Decimo Lelio Balbo (console 46)
Decimo Lelio Balbo (in latino: Decimus Laelius Balbus; 10 circa – dopo il 46) è stato un magistrato, senatore e forse oratore romano, console dell'Impero romano.
Biografia
Figlio o più probabilmente nipote[1][2][3] dell'homo novus[4] Decimo Lelio Balbo, console ordinario del 6 a.C. e suocero di Gaio Vibio Marso[5] (console suffetto del 17 connesso a importanti famiglie[6]), è incerto se Balbo possa essere identificato con il truce oratore attestato da Tacito[7][8] in epoca tiberiana o con un suo figlio[1][2][3][9][10], fratello della Vestale Lelia morta nel 62[2][11]. Questo, nel 37, aveva accusato di maiestas Acuzia, ex moglie di Publio Vitellio, ottenendone la condanna[7]: al momento della concessione della ricompensa per l'oratore, però, il tribuno della plebe Giunio Otone esercitò il veto contro la mozione del senato, provocando l'odio dell'oratore e, in seguito, la propria rovina[7][12]. In ogni caso, poco dopo, all'oratore furono comminate pene molto severe, come la relegazione su un'isola e la perdita dello status senatorio[8]. In un momento indefinito della sua carriera oratoria[2][13], l'oratore, definito insignis[14], aveva anche difeso Lucio Voluseno Catulo insieme a Gneo Domizio Afro e a Gaio Sallustio Crispo Passieno, dando un'orazione conosciuta ancora da Quintiliano[14].

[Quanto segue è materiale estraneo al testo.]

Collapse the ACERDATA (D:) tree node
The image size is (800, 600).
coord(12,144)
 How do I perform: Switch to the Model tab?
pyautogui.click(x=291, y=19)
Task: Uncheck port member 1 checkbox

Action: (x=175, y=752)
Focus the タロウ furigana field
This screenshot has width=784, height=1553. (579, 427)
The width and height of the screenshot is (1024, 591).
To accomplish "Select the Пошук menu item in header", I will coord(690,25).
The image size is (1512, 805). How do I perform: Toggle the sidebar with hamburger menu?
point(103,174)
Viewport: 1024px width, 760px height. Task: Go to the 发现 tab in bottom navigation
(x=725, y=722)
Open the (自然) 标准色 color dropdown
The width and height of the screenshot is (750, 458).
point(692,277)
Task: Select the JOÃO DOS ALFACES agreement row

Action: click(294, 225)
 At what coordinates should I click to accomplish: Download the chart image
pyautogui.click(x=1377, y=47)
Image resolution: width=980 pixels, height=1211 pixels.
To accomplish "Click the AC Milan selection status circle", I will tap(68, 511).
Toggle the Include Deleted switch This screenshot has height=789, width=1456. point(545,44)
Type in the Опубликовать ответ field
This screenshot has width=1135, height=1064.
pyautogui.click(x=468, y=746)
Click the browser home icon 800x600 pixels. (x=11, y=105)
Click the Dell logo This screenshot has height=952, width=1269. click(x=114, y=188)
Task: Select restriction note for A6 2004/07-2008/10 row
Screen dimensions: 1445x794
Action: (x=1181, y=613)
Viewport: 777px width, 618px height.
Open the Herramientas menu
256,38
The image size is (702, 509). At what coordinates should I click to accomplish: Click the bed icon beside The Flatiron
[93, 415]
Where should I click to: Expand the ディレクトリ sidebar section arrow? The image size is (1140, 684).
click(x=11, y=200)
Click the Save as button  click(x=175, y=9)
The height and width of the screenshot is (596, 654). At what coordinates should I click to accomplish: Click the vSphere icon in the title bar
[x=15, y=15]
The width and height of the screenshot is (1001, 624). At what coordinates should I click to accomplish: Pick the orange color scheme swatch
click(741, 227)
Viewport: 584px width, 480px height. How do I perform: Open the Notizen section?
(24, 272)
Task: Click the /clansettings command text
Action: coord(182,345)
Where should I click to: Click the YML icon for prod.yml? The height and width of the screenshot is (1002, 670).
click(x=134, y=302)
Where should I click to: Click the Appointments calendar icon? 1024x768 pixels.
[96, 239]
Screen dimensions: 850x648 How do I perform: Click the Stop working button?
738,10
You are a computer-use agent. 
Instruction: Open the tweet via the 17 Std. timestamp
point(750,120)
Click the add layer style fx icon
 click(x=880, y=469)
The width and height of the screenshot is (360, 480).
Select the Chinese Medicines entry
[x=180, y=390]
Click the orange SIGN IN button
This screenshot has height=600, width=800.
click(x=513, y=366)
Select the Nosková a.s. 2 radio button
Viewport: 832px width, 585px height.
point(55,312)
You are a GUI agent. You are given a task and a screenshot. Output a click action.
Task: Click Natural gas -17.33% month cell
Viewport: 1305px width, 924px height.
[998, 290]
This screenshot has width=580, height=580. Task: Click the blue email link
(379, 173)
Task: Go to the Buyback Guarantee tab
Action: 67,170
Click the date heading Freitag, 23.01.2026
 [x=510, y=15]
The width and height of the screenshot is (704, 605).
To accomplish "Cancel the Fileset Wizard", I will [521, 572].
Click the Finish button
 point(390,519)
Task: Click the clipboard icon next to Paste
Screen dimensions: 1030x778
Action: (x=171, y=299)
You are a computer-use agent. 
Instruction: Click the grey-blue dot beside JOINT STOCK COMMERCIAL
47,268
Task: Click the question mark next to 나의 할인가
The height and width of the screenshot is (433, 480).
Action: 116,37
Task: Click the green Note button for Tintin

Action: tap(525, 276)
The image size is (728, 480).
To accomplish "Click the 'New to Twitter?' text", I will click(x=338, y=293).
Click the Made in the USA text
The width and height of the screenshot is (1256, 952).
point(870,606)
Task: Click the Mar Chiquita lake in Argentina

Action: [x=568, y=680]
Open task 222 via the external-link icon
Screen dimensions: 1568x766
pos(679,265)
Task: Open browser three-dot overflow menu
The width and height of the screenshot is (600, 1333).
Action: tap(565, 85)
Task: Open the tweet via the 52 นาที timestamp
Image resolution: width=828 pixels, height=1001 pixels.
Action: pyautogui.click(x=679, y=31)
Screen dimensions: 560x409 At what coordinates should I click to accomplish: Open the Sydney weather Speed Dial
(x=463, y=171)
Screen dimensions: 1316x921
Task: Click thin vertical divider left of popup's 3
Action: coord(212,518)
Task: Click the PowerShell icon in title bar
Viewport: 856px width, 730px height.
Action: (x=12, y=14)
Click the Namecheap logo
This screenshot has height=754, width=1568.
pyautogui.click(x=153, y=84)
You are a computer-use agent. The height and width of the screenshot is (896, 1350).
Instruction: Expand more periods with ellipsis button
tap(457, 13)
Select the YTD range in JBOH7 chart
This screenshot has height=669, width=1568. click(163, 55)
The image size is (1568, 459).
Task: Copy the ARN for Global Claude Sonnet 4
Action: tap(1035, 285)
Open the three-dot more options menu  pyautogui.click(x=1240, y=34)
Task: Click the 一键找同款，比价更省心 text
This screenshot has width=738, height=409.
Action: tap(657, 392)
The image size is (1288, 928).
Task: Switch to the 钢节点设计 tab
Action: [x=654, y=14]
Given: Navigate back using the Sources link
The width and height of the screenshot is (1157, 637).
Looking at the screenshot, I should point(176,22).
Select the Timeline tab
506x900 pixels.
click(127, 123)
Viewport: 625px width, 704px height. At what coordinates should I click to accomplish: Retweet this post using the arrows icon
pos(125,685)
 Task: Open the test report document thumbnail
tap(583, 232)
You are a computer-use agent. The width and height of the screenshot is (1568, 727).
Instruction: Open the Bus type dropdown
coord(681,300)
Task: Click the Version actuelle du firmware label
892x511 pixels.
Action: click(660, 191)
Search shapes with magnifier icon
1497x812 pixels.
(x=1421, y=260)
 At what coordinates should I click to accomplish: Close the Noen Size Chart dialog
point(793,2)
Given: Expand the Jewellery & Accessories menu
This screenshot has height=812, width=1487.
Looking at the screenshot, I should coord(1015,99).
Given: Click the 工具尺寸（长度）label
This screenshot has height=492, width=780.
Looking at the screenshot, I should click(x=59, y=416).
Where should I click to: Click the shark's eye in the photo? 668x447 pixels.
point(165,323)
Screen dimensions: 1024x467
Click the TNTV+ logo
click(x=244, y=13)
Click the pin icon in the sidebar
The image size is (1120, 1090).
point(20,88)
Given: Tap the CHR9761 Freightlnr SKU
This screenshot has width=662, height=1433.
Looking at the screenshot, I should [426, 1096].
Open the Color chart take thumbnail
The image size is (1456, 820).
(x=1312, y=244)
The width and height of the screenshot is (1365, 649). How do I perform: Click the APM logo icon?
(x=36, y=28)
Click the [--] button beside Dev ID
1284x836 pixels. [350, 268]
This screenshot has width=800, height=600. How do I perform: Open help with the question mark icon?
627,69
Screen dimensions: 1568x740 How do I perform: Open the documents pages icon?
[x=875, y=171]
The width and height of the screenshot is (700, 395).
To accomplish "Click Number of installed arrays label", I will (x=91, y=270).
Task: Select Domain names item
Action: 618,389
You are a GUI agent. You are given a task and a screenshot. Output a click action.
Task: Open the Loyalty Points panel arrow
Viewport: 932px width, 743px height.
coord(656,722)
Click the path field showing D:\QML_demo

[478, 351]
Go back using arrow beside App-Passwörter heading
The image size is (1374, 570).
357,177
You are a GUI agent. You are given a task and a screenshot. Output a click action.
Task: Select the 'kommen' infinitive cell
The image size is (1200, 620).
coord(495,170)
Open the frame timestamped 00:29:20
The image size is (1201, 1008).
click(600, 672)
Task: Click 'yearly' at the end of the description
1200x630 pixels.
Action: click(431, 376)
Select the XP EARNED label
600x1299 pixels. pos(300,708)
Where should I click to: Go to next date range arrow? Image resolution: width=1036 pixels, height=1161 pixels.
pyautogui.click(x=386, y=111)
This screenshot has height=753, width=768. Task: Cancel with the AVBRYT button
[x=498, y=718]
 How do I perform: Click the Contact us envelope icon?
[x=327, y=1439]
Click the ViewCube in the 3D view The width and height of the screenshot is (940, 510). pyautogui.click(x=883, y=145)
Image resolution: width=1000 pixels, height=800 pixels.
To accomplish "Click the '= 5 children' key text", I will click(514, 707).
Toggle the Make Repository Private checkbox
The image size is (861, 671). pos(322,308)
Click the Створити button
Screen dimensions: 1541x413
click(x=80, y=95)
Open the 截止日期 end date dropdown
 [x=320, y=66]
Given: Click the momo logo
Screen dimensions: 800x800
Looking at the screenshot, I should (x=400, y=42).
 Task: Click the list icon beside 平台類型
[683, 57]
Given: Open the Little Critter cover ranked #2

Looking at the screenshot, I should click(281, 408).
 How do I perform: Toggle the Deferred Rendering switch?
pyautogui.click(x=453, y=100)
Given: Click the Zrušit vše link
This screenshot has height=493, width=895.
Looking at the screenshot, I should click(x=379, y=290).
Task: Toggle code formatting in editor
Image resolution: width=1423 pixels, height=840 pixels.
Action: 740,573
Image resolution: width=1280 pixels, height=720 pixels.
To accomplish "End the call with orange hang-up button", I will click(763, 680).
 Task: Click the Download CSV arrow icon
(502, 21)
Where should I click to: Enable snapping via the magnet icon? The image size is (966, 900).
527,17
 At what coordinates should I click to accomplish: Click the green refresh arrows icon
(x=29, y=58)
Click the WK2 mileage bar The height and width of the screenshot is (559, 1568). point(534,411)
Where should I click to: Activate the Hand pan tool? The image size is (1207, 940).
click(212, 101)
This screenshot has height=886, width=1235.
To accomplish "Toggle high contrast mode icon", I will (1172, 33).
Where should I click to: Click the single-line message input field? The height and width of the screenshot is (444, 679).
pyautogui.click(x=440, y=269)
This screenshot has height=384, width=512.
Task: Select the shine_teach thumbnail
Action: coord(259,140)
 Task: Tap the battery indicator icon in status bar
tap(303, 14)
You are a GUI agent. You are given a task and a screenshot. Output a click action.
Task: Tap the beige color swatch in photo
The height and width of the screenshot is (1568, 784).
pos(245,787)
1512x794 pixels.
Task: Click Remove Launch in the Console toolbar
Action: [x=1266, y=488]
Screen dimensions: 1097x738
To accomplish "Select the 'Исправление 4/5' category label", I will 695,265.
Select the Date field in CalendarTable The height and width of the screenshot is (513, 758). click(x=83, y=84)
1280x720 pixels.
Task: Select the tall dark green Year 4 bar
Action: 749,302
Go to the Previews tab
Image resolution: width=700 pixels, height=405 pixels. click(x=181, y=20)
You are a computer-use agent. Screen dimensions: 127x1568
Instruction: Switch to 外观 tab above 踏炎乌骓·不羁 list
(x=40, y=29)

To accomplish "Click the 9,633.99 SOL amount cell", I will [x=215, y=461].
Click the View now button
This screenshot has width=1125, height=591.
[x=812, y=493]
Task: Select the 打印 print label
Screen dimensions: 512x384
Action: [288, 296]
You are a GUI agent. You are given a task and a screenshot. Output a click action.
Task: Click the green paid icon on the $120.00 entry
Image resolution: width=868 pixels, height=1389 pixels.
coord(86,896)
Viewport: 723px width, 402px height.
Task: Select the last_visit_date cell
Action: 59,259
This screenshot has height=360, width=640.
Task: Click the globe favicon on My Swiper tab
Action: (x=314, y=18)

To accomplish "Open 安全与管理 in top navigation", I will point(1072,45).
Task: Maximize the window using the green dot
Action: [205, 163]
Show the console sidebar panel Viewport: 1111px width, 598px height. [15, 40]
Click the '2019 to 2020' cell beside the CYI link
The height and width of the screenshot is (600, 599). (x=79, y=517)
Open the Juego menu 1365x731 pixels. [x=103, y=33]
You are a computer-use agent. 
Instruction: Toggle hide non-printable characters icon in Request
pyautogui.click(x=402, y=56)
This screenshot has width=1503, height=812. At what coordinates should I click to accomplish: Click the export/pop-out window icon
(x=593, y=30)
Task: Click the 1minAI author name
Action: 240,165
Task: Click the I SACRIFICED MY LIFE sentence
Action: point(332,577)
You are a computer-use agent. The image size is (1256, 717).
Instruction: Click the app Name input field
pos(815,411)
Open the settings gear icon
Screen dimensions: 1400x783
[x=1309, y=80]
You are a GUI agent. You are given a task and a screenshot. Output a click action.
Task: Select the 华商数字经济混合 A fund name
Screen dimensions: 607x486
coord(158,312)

In ogni caso, della carriera di Balbo pochissimo è noto, ma l'unico incarico attestato lo vede al vertice dello stato romano: egli è infatti attestato come console suffetto al fianco di Marco Giunio Silano[15] per il periodo da luglio ad agosto del 46[3]. È stato proposto che l'oratore tiberiano possa essere ritornato a Roma, riammesso nel senato dopo la morte di Giunio Otone[1], forse grazie ad un'amnistia di Caligola o Claudio[9], e asceso fino al consolato[1][2].
In ogni caso, dopo il suo consolato Balbo scompare dalla storia, a meno che non sia da riconoscere il VIIvir epulonum registrato su un'epigrafe[16].
Note
- ^ a b c d PIR2 L 48-49 (Petersen).
- ^ a b c d e S.H. Rutledge, Imperial Inquisitions, London 2001, pp. 242-243.
- ^ a b c A. Tortoriello, I fasti consolari degli anni di Claudio, Roma 2004, pp. 522-523.
- ^ R. Syme, The Augustan aristocracy, Oxford 1986, pp. 48-49.
- ^ PIR2 L 57 (Petersen); V 561 (Wachtel-Heil).
- ^ U. Vogel-Weidemann, Die Statthalter von Africa und Asia in den Jahren 14-68 n.Chr., Bonn 1982, p. 96 e stemma a p. 608.
- ^ a b c Tacito, Annales, VI, 47, 1.
- ^ a b Tacito, Annales, VI, 48, 4.
- ^ a b Miltner, RE XII.1, col. 415 n° 16.
- ^ B. Levick, Tiberius the politician, London-New York 19992, p. 172, sembra identificare l'oratore con Balbo.
- ^ Tacito, Annales, XV, 22, 4.
- ^ Questa nota tacitiana potrebbe implicare il richiamo dalla relegazione dell'oratore: S.H. Rutledge, Imperial Inquisitions, London 2001, pp. 242-243.
- ^ PIR2 V 961 (Heil).
- ^ a b Quintiliano, Institutio oratoria, X, 1, 24.
- ^ AE 1905, 192.
- ^ CIL VI, 2194.
Bibliografia
- Miltner, RE XII.1, col. 415 n° 16.
- PIR2 L 48-49 (Petersen).
- S.H. Rutledge, Imperial Inquisitions, London 2001, pp. 242-243.
- A. Tortoriello, I fasti consolari degli anni di Claudio, Roma 2004, pp. 522-523.